You put it much more nicely and precisely than I did, Stephen. Many people seem
not to realize the need for specific details of what they want when they make
a request. Nice job!.

7. Oct 1, 2011

hermano

Hi Stephen and Bacle,

Indeed, I want a number (which reflects the total error) that quantifies the total accuracy of my model so I can compare different models with each other.

I will try to explain my problem:
Lets say that the data I have measured is a rough sine wave in function of the angular position (0 to 2*pi, which is the independent variable x) which I measured with three sensors under three different angular positions. The sample frequency determines the number of data points, lets say that for one revolution this is 1000 equidistant points. I add all these three measurements together (three vectors of 1000 points) and this is my input for my model. With my model I want to separate the data again for each sensor. In order to quantify each model, I want to compute the difference between the measured data of each sensor and the separated data of my model for each sensor. This gives me again three vectors of 1000 points which is the ABSOLUTE error on each angular position for the three sensors. My question is: How can I define/calculate one number for each of these vectors that quantifies the total error of my model?

At the end I want to compare these numbers for each model in order to select the model which gives me the lowest error between the measured and calculated data based on the total error!

I hope it is more clear now to help me with my problem!

Thanks

8. Oct 1, 2011

Stephen Tashi

One of the first things to determine is if there is imprecision in the data. In a simplistic view of the world, the model would be $y = f(x)$ and the data would be perfectly accurate. In a slightly more complicated view, data of the form $(x_i, y_i)$ has $x_i$ measured perfectly but the $y_i$ have measurement errors. In an even more complicated view, the $x_i$ are not be perfectly accurate either.

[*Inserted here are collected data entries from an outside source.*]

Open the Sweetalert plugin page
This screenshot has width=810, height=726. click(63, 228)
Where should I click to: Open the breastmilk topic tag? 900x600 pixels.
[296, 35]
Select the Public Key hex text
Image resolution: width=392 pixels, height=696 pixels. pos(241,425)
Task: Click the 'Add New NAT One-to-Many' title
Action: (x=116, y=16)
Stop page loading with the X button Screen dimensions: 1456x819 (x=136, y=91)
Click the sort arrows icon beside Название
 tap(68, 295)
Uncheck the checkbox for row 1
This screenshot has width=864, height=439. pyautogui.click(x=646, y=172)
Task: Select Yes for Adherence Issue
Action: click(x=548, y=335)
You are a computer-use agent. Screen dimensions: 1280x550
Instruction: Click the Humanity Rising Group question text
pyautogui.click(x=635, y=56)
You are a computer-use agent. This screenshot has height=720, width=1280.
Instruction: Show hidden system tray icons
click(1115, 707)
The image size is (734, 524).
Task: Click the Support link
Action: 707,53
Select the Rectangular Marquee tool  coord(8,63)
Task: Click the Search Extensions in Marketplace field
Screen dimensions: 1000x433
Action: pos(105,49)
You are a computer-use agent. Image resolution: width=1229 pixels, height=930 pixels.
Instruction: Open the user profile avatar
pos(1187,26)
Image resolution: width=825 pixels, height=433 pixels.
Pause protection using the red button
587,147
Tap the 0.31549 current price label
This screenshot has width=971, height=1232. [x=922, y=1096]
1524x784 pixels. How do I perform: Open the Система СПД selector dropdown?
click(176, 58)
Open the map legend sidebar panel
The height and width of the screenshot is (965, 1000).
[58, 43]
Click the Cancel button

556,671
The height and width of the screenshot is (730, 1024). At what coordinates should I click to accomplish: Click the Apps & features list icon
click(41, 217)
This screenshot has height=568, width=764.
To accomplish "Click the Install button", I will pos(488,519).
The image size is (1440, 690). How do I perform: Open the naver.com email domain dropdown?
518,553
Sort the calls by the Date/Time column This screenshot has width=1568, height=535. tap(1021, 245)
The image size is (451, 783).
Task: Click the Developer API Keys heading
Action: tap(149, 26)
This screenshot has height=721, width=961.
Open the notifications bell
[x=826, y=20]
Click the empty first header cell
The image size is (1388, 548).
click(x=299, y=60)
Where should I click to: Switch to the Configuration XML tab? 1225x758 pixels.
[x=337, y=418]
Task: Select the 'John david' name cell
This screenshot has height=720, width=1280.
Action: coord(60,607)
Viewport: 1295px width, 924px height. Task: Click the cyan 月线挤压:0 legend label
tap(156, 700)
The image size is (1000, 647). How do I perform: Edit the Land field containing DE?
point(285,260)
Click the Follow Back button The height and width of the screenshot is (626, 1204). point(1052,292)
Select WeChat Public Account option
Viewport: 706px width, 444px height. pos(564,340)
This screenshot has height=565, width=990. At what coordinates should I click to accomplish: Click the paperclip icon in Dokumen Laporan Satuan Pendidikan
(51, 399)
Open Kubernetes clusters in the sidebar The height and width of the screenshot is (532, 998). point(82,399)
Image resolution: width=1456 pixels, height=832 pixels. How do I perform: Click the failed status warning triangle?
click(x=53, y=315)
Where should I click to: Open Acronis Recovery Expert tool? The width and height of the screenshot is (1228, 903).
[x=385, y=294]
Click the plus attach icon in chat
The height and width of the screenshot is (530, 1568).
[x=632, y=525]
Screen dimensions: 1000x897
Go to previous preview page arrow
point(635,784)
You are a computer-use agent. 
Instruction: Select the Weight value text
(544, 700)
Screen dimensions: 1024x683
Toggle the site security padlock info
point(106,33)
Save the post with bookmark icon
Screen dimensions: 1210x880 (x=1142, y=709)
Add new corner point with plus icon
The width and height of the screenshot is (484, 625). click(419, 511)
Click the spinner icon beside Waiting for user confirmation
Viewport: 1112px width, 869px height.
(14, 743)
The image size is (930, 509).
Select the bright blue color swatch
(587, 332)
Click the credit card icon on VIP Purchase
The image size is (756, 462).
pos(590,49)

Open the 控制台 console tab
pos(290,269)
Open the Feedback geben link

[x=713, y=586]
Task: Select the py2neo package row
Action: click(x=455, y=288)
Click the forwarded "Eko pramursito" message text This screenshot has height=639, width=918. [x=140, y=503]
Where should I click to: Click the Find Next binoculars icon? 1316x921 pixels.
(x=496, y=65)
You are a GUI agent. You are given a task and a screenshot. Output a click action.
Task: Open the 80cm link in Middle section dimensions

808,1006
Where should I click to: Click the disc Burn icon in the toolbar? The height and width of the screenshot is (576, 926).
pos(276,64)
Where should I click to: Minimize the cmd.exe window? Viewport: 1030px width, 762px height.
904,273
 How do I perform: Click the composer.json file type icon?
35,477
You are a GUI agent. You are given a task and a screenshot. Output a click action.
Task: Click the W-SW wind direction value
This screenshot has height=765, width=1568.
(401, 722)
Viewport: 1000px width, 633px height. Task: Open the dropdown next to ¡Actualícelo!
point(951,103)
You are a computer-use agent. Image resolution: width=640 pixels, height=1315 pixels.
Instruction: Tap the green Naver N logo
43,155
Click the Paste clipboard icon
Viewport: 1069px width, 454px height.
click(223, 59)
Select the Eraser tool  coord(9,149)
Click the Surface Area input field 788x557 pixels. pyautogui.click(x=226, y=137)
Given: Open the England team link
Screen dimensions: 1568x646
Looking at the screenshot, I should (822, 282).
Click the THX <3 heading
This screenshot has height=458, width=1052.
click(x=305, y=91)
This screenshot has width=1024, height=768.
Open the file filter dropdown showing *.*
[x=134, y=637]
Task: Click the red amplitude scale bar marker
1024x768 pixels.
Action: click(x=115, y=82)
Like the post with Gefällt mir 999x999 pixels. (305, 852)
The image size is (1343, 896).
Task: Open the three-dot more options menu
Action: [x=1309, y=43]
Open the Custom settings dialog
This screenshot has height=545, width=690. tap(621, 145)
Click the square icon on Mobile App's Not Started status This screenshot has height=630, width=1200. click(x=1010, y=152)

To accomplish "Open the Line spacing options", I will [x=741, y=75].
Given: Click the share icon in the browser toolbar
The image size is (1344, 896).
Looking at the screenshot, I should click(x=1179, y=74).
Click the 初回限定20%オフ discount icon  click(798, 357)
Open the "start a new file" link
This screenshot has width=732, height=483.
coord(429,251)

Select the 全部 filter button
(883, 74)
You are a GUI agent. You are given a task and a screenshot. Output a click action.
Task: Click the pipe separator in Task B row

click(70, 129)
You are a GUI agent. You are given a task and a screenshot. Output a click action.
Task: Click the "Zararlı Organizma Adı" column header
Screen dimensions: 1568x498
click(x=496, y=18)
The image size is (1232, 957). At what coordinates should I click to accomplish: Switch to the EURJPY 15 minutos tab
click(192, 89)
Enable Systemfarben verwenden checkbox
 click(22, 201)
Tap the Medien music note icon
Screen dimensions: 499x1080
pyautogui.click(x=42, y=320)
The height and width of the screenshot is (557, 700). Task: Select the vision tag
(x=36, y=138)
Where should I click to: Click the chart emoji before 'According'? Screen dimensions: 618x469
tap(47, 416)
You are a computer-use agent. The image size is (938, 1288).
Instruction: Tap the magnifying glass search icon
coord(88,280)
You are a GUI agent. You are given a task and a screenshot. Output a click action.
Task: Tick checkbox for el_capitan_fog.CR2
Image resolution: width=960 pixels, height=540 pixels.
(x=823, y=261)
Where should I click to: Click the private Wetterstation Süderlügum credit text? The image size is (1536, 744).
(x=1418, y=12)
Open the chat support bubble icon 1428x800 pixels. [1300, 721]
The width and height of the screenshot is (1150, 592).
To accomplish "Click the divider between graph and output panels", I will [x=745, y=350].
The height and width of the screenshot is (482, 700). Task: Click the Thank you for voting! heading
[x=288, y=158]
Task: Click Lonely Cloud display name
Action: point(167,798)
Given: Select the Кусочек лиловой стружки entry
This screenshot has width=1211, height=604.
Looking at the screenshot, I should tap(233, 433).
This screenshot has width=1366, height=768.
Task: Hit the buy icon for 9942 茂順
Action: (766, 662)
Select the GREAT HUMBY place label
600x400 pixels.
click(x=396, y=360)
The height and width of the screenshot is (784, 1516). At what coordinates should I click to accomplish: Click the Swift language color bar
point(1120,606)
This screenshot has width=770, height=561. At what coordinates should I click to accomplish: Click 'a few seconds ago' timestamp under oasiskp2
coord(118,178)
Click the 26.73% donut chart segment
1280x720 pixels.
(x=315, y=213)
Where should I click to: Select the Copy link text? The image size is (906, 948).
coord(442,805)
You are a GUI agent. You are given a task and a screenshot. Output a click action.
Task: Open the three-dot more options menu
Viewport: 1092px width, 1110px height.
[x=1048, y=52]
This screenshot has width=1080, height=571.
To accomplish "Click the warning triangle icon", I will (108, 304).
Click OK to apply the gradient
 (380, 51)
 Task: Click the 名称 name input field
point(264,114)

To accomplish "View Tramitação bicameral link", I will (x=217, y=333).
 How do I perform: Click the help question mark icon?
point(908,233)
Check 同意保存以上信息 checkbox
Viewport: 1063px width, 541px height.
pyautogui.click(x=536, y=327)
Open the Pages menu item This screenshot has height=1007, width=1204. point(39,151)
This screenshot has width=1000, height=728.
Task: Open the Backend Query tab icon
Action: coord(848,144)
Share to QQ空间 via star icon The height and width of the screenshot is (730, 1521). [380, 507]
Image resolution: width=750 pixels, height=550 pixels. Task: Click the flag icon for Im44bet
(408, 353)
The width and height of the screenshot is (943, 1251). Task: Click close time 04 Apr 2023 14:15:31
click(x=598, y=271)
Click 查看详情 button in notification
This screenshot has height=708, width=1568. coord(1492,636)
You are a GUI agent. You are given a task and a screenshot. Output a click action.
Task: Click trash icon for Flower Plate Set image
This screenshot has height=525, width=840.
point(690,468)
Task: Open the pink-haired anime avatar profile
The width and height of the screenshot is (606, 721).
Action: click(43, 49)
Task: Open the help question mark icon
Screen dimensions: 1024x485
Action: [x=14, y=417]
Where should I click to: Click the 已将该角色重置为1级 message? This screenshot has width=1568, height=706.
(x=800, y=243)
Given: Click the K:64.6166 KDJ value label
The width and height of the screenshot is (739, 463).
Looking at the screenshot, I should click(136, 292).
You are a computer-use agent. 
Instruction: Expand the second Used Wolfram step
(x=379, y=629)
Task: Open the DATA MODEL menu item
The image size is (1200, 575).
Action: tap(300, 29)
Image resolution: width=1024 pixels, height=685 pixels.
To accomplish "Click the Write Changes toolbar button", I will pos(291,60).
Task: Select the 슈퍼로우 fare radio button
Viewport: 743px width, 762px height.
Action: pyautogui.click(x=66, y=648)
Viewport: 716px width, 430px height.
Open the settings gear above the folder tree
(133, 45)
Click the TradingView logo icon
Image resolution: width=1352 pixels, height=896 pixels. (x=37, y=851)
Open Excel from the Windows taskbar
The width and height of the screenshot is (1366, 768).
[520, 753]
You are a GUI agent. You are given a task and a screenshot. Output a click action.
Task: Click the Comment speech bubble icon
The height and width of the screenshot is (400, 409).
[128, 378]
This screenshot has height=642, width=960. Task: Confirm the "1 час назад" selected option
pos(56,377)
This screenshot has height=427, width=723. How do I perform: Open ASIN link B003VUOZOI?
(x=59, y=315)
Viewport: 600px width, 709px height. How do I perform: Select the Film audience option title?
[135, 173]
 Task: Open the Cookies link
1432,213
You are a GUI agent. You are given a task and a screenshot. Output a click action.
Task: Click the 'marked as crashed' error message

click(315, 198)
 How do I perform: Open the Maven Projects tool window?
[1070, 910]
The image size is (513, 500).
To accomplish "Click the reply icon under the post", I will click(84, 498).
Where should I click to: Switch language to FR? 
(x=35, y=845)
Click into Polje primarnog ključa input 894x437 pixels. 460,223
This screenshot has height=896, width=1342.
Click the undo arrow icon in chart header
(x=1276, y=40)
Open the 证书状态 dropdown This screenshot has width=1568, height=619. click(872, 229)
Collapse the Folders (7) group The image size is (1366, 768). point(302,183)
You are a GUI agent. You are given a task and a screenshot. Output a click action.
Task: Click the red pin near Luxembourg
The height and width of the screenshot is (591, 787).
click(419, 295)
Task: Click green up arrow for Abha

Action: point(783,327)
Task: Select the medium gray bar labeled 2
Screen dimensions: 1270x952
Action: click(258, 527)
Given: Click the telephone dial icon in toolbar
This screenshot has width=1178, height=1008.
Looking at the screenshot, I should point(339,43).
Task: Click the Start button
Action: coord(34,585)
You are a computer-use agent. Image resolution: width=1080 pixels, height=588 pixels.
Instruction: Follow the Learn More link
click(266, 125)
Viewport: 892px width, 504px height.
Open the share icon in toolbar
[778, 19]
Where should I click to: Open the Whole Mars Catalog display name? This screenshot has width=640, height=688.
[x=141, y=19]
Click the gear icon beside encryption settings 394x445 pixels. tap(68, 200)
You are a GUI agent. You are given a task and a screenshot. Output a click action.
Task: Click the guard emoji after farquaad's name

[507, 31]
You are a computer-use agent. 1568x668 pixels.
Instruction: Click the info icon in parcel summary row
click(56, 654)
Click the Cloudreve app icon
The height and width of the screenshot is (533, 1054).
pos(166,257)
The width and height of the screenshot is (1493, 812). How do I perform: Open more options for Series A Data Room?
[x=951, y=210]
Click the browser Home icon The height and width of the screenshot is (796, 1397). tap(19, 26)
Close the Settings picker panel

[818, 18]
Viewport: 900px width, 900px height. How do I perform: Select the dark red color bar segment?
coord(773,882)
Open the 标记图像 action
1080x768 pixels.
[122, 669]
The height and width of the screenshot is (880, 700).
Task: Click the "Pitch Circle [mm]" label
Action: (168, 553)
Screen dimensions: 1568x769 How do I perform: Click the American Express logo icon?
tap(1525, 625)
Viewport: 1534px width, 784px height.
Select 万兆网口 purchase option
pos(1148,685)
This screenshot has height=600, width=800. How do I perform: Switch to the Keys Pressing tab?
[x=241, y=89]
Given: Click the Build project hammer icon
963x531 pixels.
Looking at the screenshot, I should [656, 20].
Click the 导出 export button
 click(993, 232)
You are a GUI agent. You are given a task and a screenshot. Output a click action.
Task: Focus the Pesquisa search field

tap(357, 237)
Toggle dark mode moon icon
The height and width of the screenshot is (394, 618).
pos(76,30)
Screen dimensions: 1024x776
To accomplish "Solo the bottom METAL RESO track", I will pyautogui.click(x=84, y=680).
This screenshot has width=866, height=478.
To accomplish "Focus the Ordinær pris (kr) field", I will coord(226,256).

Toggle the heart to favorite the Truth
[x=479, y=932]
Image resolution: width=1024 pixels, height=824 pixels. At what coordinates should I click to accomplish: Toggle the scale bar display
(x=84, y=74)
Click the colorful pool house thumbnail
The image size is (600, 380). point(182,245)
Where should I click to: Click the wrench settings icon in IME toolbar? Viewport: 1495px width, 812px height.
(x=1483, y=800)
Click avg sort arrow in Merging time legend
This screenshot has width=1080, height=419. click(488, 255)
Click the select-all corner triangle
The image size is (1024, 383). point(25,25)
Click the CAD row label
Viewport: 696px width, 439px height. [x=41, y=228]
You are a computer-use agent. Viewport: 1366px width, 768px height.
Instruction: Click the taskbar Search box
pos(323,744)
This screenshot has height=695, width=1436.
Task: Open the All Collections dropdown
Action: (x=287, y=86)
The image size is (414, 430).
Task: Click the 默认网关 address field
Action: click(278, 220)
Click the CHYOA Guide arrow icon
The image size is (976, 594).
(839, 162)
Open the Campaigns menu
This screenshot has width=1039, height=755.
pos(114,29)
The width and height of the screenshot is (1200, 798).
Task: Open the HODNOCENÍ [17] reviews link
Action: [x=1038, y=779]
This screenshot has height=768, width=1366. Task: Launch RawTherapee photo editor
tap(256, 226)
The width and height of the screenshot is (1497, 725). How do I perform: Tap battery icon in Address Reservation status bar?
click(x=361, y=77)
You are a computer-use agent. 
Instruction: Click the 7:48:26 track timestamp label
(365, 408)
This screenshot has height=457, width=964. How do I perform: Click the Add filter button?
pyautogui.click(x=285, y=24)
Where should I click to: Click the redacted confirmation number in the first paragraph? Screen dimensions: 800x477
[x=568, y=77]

For example, models are often fit by defining "best fit" to mean a fit f(x) that minimizes the average of the quantities $(y_i - f(x_i))^2$ which doesn't account for any error in the $x_i$. The different approach of "total least squares" assumes that there are also errors in the $x_i$ measurements. http://en.wikipedia.org/wiki/Total_least_squares

I'm guessing that there are complications in your problem that haven't been explained yet because you speak of "adding" the data from the 3 sensors and then separating it again. If by "adding", you simply mean putting the 3 sets of data into one file, then separating it again seems a trivial operation, so I don't know why you would bother to mention it. It would be best if you explained the actual nature of the sensors and what they measure. Do you process the raw sensor measurements by assuming the sensors are at some known angle relative to the thing they measure when $x_i = 0$. Is the placing of the 1000 equally spaced angles done by taking measurements equally spaced in time and assuming a constant rate of rotation of something?